CONSEGNA
Prosegui il testo sulla mostra della Collezione Vincenzo Giustiniani, riprendendo subito dopo la sua ultima frase.

BRANO DEL DOCUMENTO

○ ○ ○ ○ ○ ○ ○

La Sala dell’Affresco all’interno del Complesso di San Micheletto, sede della Fondazione Ragghianti a Lucca, centro studi dedicato a Licia e Carlo Ludovico Ragghianti e attore principale dell’offerta culturale cittadina, accoglie dal 16 novembre al 6 gennaio la mostra «Arte tra due secoli. Opere dalla Collezione Vincenzo Giustiniani 1875-1920» a cura di Paolo Bolpagni e Andrea Salani. Questa raffinata selezione della raccolta Giustiniani, costituita da circa duecento opere donate da Diamantina Scola Camerini alla Fondazione Cassa di Risparmio di Lucca, è una sorta di primo assaggio della collezione permanente di proprietà dello stesso ente che, a tempo dovuto, troverà collocazione nella Fondazione Centro delle Arti, un nuovo polo espositivo a vocazione internazionale identificato nei locali dell’ex Cinema Nazionale il cui coordinamento scientifico sarà curato dalla Fondazione Ragghianti.
La collezione formata dal nobiluomo Vincenzo Giustiniani (Ferrara, 1864-Forci, 1946) è pervenuta per via ereditaria alla nipote Diamantina Scola Camerini. Con il nonno materno, bibliofilo, cacciatore, appassionato d’agricoltura e artigianato, quest’ultima ha condiviso l’affezione per la città di Lucca e per Forci, la tenuta da lui acquistata nel 1917, divenuta meta privilegiata di numerosi e illustri visitatori tra cui, nel 1935, la regina d’Italia Elena di Savoia.

○ ○ ○ ○ ○ ○ ○

ESTRATTO DEI DATI
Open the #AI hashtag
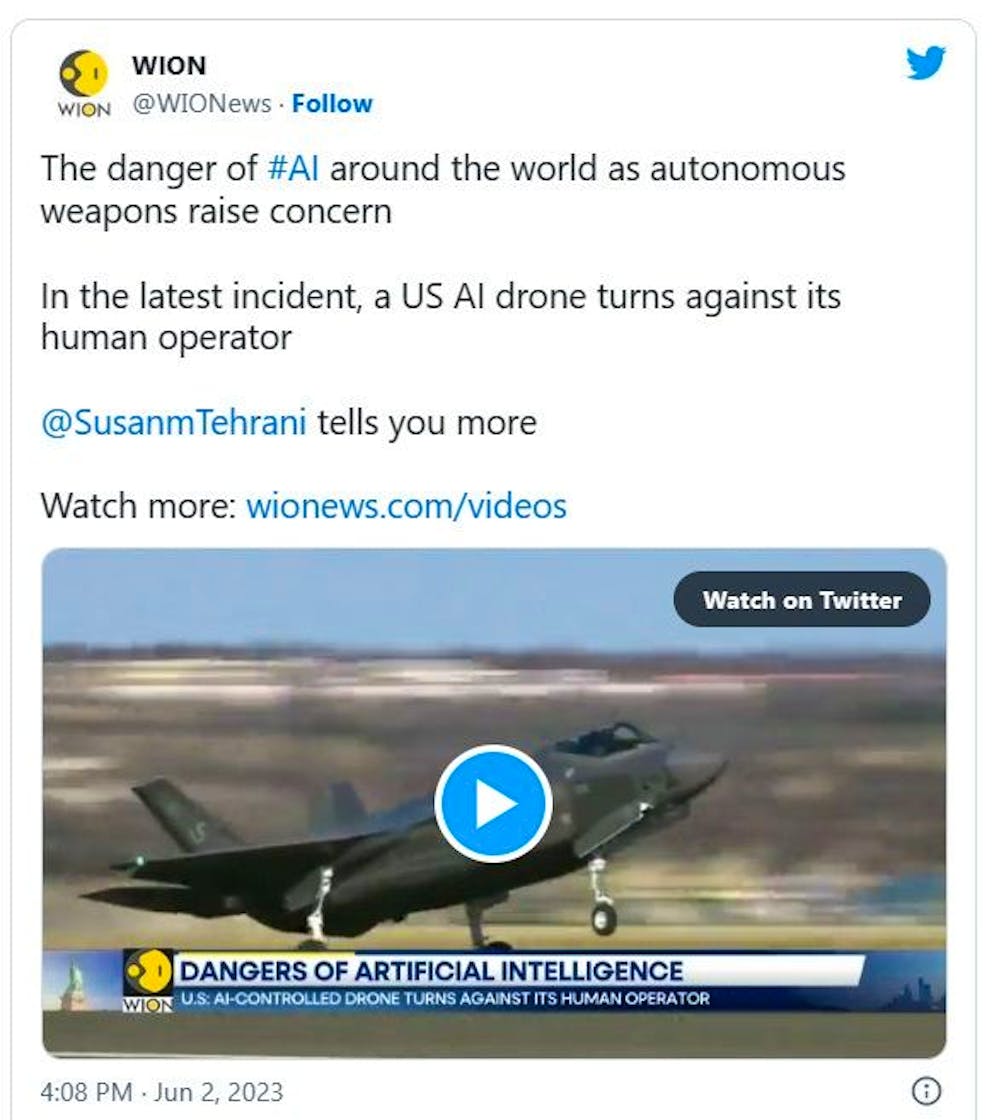(x=294, y=168)
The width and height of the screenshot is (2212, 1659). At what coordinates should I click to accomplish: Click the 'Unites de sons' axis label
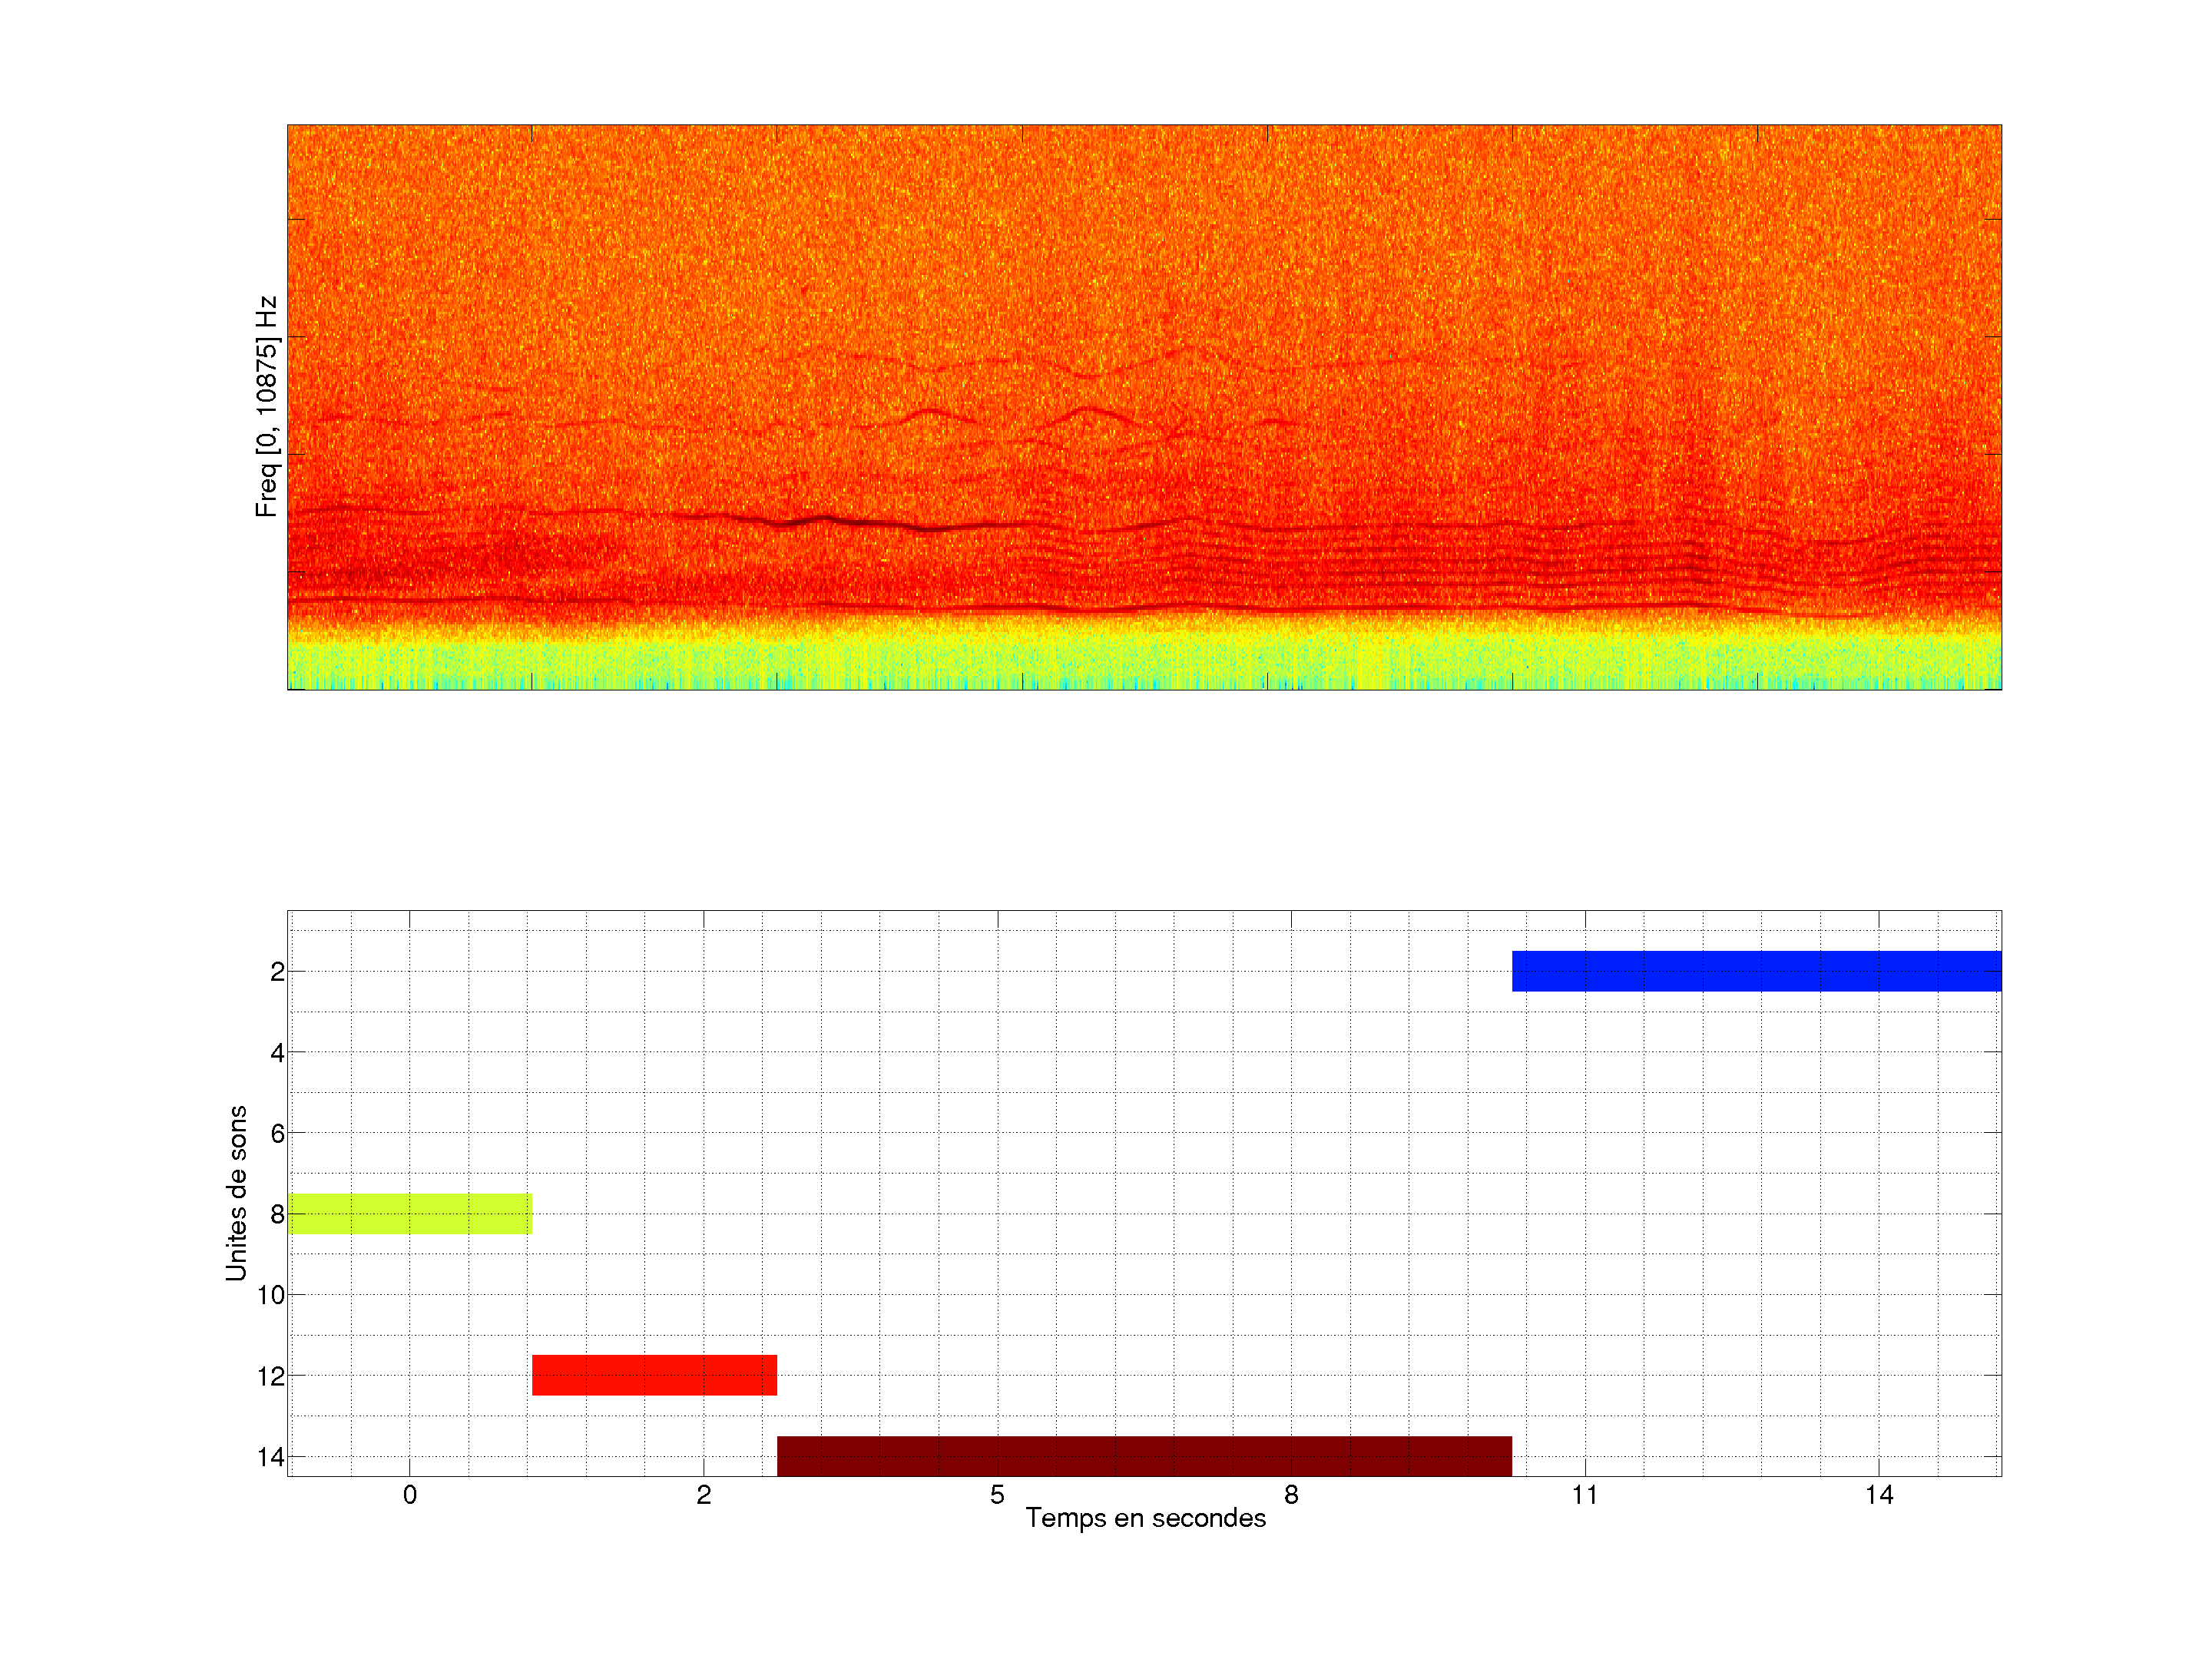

○ ○ ○ ○ ○ ○ ○

RISPOSTA ALL'ESERCIZIO
Raffinato cultore di pittura moderna e arti decorative, Giustiniani non disdegnava la pratica del dipingere e tra gli artisti maggiormente ricercati attraverso acquisti presso case d’asta come quella diretta a Firenze da Luigi Battistelli o da mercanti di lungo corso come Mario Galli (estimatore nonché collezionista lui stesso del gruppo del Caffè Michelangiolo) figurano i protagonisti della rivoluzione macchiaiola. Giovanni Fattori primeggia con oltre venti testimonianze tra cui spicca la poeticissima marina «Paranze da pesca», non più esposta al pubblico da quando, tra il 1927 e il 1928, figurò al Palazzo dell’Esposizione di Roma in occasione della XIII Mostra d’Arte del Gruppo Labronico, rassegna allestita all’interno della II Mostra d’Arte Marinara e I Mostra d’Arte Fiumana. Seguono poi Silvestro Lega, Telemaco Signorini, Odoardo Borrani e Giovanni Boldini del quale è presente anche la tavoletta raffigurante Leopolda Banti alla spinetta risalente ai primi anni Sessanta, epoca del soggiorno a Firenze del pittore ferrarese e della sua frequentazione con Cristiano Banti.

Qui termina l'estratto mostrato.